Pre-Disk Data Storage
On the earliest commercial
computers, drum storage was far too expensive to hold large volumes
of transaction data. Consequently, transactions were keyed onto
punched cards, and these cards were sorted and copied to a daily
transaction tape. This daily transaction tape was then processed
against the previous day’s sorted master tape (see Figure 1.1).
Figure 1.1 Transaction processing with magnetic tapes.
In this fashion, the data processing
site collected a historical archive of each day’s transactions.
These daily transaction tapes were used as the input to statistical
programs that read and aggregated the transactions according to
predefined rules, writing the aggregate summaries onto another tape
(see Figure 1.2). These tapes, in turn, were used by managers to
answer decision support queries similar to the queries serviced by
today’s data warehouses.
Figure 1.2 Data aggregation on magnetic tapes.

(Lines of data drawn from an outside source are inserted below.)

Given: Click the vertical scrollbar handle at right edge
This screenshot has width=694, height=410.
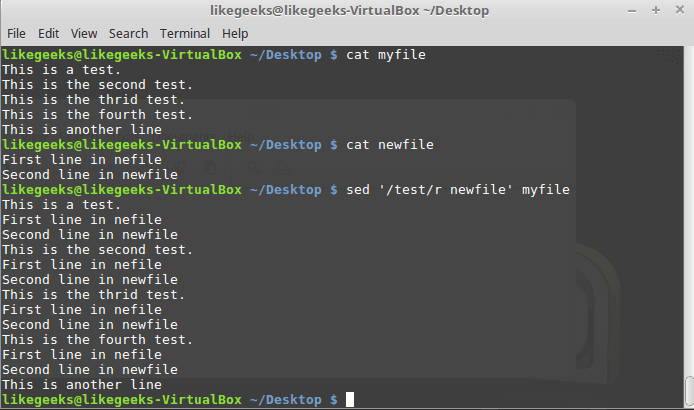Looking at the screenshot, I should pyautogui.click(x=689, y=390).
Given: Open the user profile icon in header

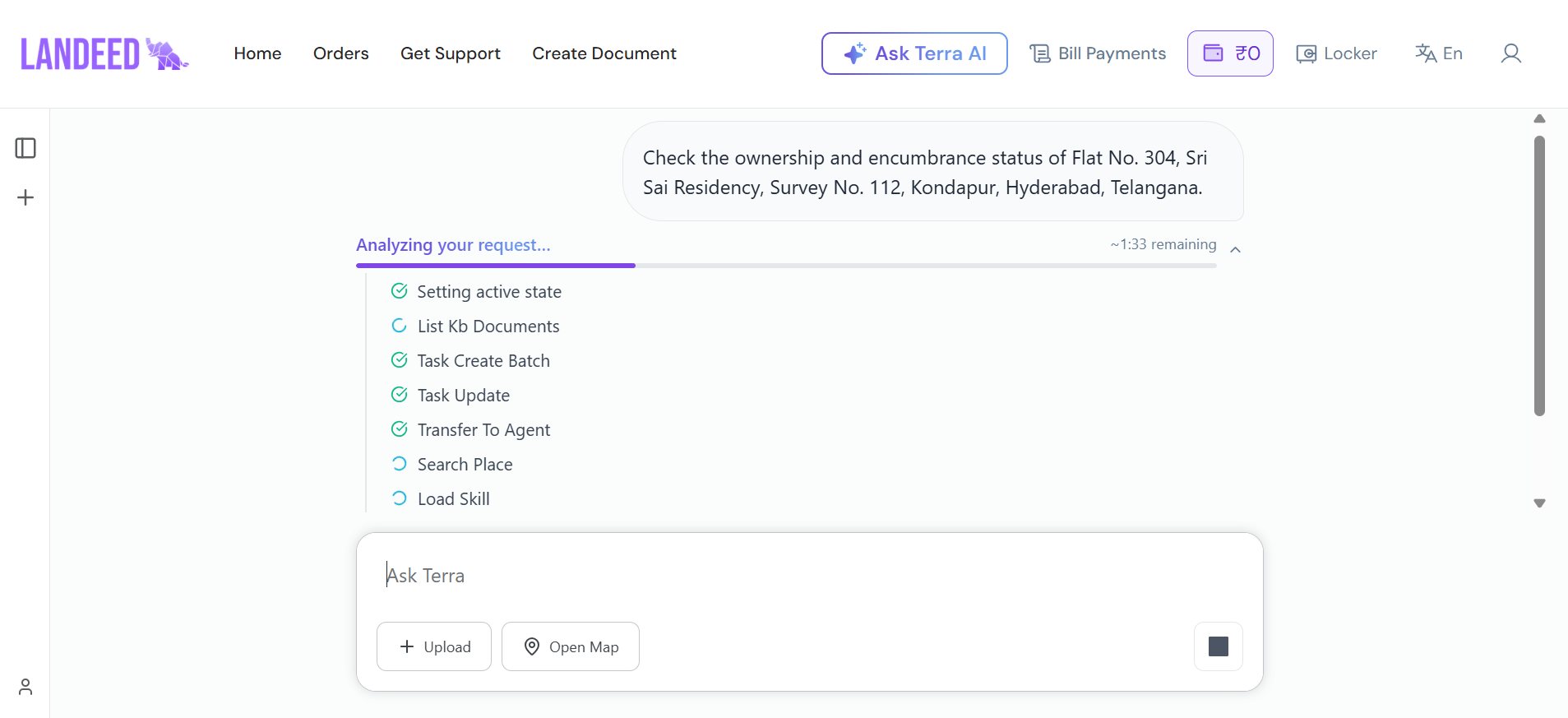Looking at the screenshot, I should (x=1510, y=53).

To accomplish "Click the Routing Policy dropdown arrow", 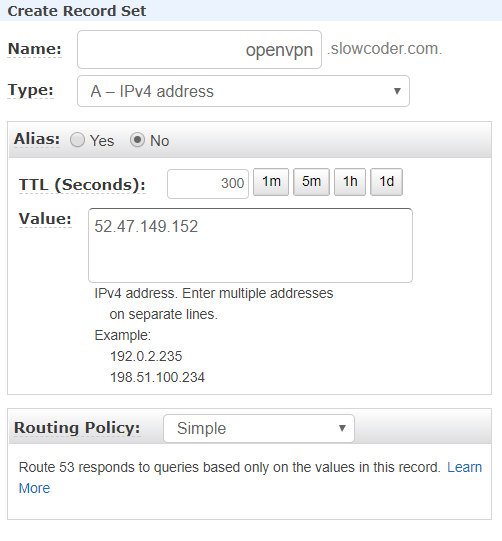I will 342,428.
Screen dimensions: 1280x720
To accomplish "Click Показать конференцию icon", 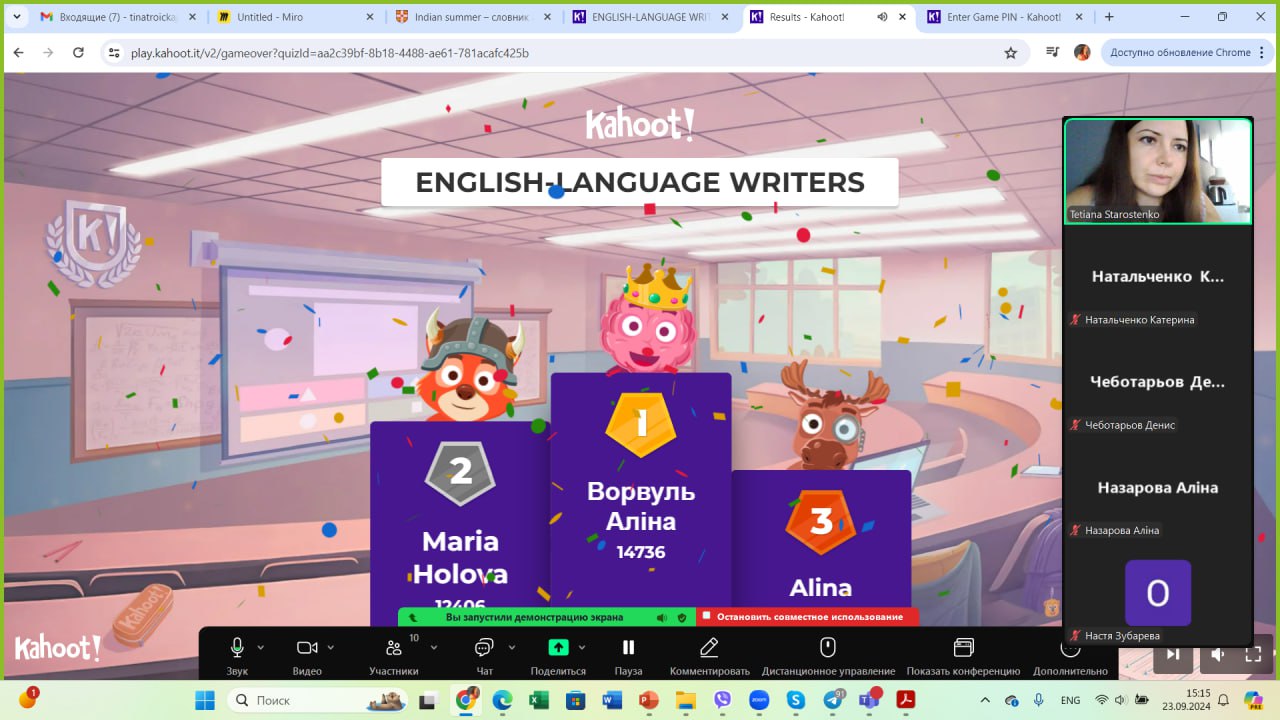I will point(963,648).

Early Disk-Based Data Storage
Prior to the development of early
commercial databases such as IMS, many "database" systems were
nothing more than a loose conglomeration of flat-file storage
methods on magnetic disks and drums. The term flat file
includes physical-sequential storage as well as the indexed
sequential access method (IS-AM) and virtual sequential access
method (VSAM). Early flat-file systems such as IS-AM and VSAM were
actually little more than physical-sequential files with indexes
stored on disks or drums.
The data access methods used by
these early disk systems were very primitive when compared to
today’s commercial databases. One of the most common disk access
methods was commonly known as BDAM (Basic Direct Access
Method). BDAM was used for data records that required fast access
and retrieval of information. BDAM uses a hashing algorithm,
which takes a symbolic key and converts it into a location address
on a disk (a disk address). Unfortunately, the range of addresses
generated by hashing algorithms requires careful management. Because
a hashing algorithm always produces the same key each time it reads
an input value, duplicate keys have to be avoided. BDAM file
structures also consume large amounts of disk storage. Because
records are randomly distributed across the disk device, it is
common to see hashed files with more unused spaces than occupied
spaces. In most cases, a BDAM file is considered "logically" full if
more than 70 percent of the space contains data records.